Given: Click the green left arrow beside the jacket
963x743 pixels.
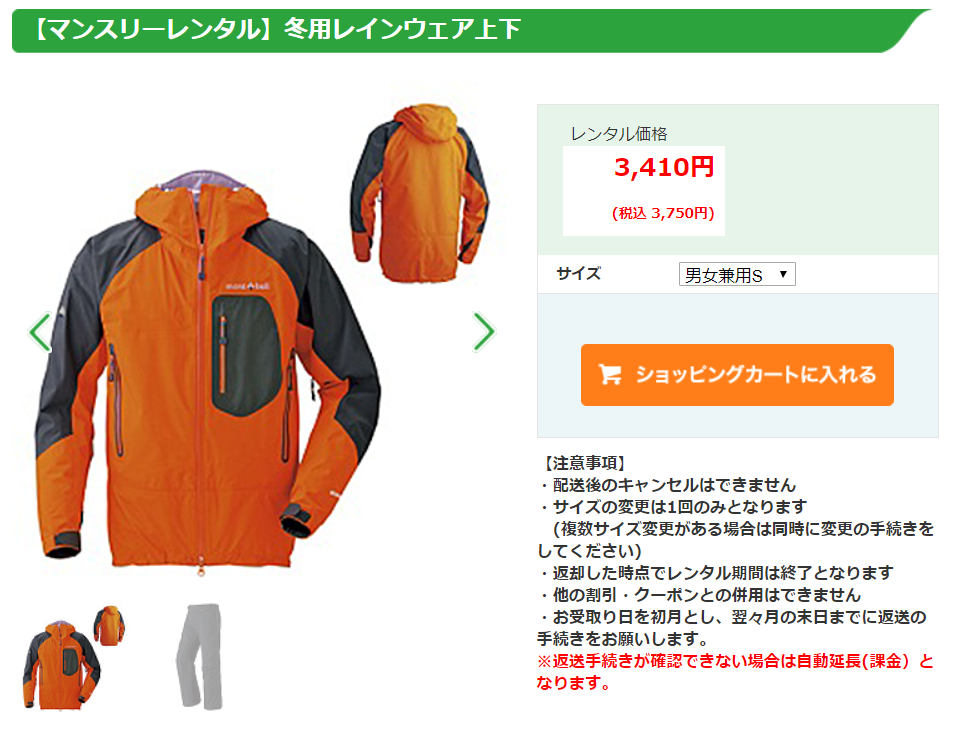Looking at the screenshot, I should coord(40,332).
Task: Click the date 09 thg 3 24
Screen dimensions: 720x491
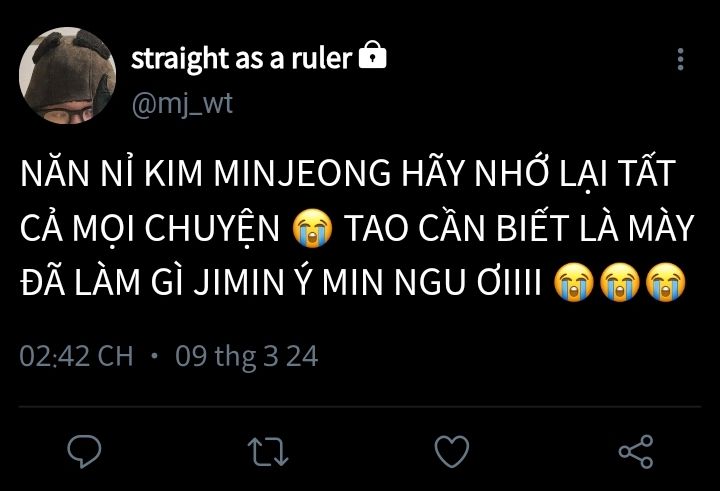Action: 247,357
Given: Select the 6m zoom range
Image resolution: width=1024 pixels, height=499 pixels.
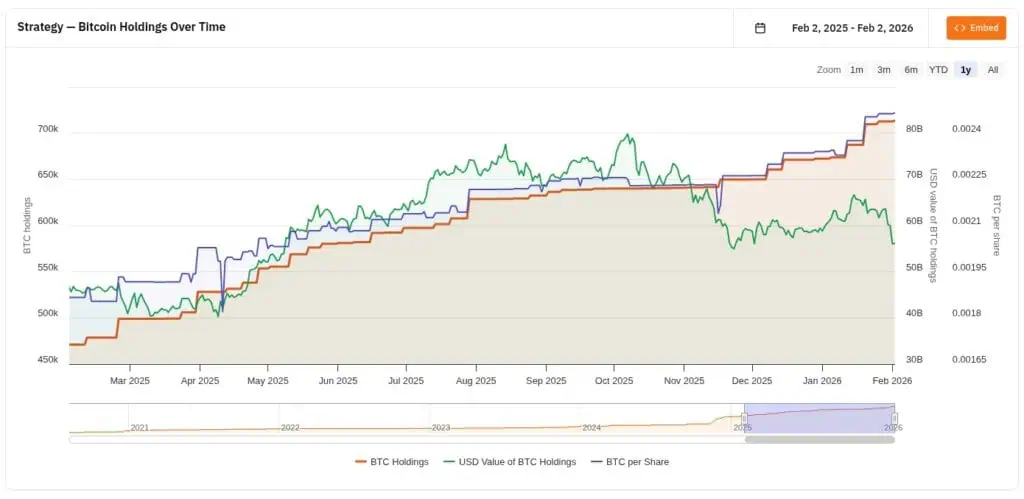Looking at the screenshot, I should click(911, 70).
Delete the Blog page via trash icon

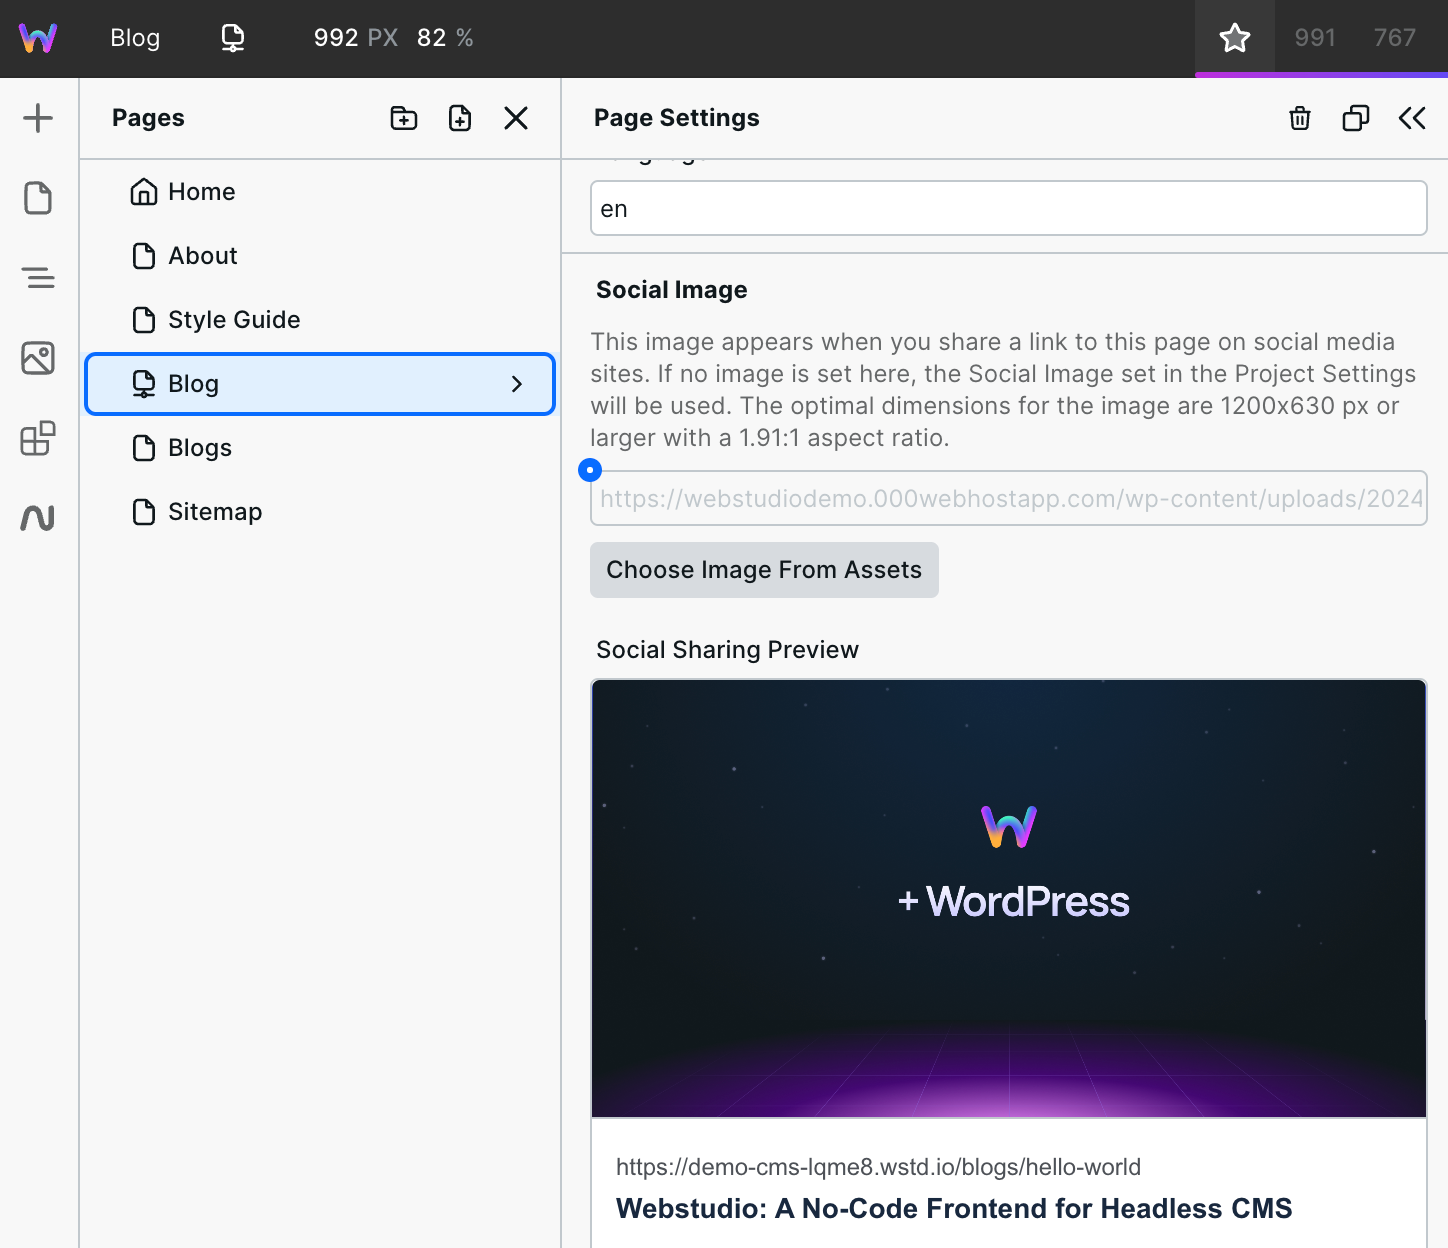(x=1299, y=117)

→ Activity
Copy each line above holding "Given".

→ Solution to the problem
Given: Click the green left arrow beside the jacket
Given: Select the 6m zoom range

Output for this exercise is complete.